Long-term AZT use in adults has been associated with mitochondrial toxicity that is manifested in skeletal muscle and cardiac wasting (11-14), elevated serum lactic acid (15,16), abnormal oxidative phosphorylation (OXPHOS) enzyme-specific activities (17,18), depletion in the quantity of mitochondrial DNA (mtDNA) (12,14), and morphologically damaged mitochondria with disrupted cristae and vacuolization (17,19-21). Until recently, similar nucleoside analog-induced mitochondrial toxicity was thought not to occur in HIV-uninfected infants born to HIV-infected mothers. However, Blanche et al. (9) reported several nucleoside analog-exposed children between the ages of 7 months and 4.4 years with clinical mitochondrial dysfunction. The same study (9) reported the deaths of two children, at 11 and 13 months of age, with severe persistent mitochondrial dysfunction. In contrast, a retrospective analysis of infant mortality in several clinical trials (22) and a study of echocardiograms in exposed HIV-uninfected infants (23) did not provide evidence of clinical mitochondrial toxicology after in utero exposure to AZT and/or 3TC. Further investigation will be required to resolve the apparent controversy.
Several studies have demonstrated that AZT targets telomeric DNA. Preferential incorporation of AZT and subsequent shortening of telomeric DNA occur in AZT-exposed cultured cells (24-26). The tumorigenic properties of AZT in a transplacental mouse model have been described (10,27), and newborn mice in the same study had AZT incorporated into DNA and shortened telomeres in many of the same organs from which tumors arose (10). If telomere length is altered in DNA of human infants exposed to AZT, then there may be long-term consequences related to lifespan or other functions.
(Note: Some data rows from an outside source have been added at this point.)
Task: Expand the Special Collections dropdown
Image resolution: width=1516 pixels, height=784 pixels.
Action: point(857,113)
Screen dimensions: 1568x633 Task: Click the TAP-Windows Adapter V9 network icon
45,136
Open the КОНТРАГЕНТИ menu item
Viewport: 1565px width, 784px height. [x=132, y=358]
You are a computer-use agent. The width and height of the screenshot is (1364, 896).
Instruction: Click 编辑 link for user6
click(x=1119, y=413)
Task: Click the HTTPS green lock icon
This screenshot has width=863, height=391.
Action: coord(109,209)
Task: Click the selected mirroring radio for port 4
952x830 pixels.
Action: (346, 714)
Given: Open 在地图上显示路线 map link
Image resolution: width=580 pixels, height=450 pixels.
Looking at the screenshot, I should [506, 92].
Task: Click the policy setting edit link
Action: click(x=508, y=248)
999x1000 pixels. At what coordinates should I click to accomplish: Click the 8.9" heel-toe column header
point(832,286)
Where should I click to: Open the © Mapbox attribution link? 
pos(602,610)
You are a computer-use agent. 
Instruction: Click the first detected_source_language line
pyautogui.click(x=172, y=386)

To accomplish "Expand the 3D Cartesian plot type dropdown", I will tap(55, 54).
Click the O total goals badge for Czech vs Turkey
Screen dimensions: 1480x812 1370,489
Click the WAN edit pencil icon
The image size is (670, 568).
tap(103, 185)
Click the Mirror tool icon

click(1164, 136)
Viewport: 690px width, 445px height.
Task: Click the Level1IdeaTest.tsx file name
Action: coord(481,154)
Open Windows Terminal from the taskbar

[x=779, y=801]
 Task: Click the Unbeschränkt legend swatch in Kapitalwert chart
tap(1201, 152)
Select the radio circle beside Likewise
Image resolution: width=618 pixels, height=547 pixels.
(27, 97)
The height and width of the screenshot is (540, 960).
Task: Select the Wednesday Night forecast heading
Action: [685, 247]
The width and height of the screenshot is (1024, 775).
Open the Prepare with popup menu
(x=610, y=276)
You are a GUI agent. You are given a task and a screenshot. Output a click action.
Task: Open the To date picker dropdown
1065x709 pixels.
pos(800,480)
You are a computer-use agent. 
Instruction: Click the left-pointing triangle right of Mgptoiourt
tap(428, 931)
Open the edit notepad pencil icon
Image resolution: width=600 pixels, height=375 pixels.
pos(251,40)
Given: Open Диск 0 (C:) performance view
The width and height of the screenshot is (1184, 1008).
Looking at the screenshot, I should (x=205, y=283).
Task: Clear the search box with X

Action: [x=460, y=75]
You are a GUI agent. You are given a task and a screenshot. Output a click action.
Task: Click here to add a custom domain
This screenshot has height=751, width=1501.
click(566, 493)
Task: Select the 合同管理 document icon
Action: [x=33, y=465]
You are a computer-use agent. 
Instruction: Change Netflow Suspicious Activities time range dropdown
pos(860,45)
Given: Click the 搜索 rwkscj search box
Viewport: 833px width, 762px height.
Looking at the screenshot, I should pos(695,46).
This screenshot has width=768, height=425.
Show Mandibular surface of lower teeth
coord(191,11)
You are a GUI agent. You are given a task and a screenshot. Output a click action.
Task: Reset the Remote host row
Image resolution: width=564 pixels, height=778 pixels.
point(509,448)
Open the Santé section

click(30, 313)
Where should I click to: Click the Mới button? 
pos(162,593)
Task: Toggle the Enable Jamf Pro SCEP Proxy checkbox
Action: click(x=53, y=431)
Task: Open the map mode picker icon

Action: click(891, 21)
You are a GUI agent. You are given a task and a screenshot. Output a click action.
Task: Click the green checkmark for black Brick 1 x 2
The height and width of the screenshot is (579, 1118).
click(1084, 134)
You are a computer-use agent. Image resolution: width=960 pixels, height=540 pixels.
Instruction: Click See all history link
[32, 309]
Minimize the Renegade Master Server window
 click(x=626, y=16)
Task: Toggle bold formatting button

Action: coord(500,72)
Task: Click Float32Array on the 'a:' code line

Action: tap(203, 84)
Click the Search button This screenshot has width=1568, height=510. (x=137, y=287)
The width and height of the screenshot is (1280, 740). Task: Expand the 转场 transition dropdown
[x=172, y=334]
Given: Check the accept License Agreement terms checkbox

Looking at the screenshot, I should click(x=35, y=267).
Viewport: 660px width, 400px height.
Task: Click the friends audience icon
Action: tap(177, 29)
The Women and Infants Transmission Study (WITS), an ongoing, multi-center, prospective, cohort investigation of HIV-infected women and their infants, provides a well-characterized set of biological samples (28). The current analysis used DNA from infant cord blood leukocytes and peripheral blood leukocytes taken at ages 1 year and 2 years from HIV-uninfected (HIV-) infants of HIV-infected (HIV+) women, all of which were supplied by the WITS. The samples were obtained between 1990 and 1995, spanning a time when many HIV-infected women did not receive AZT or other antiretroviral therapy. Using the WITS leukocyte samples and age-matched leukocytes from HIV- pregnancies, we have selected a panel of biomarkers to investigate toxicities known to be associated with antiretroviral nucleoside analog use. The study included three groups: infants born to uninfected mothers (AZT-/HIV-), infants born to HIV+ mothers receiving no antiretroviral drugs (AZT-/HIV+), and infants born to HIV+ women receiving AZT (AZT+/HIV+). All samples were examined for mtDNA quantity and telomere length.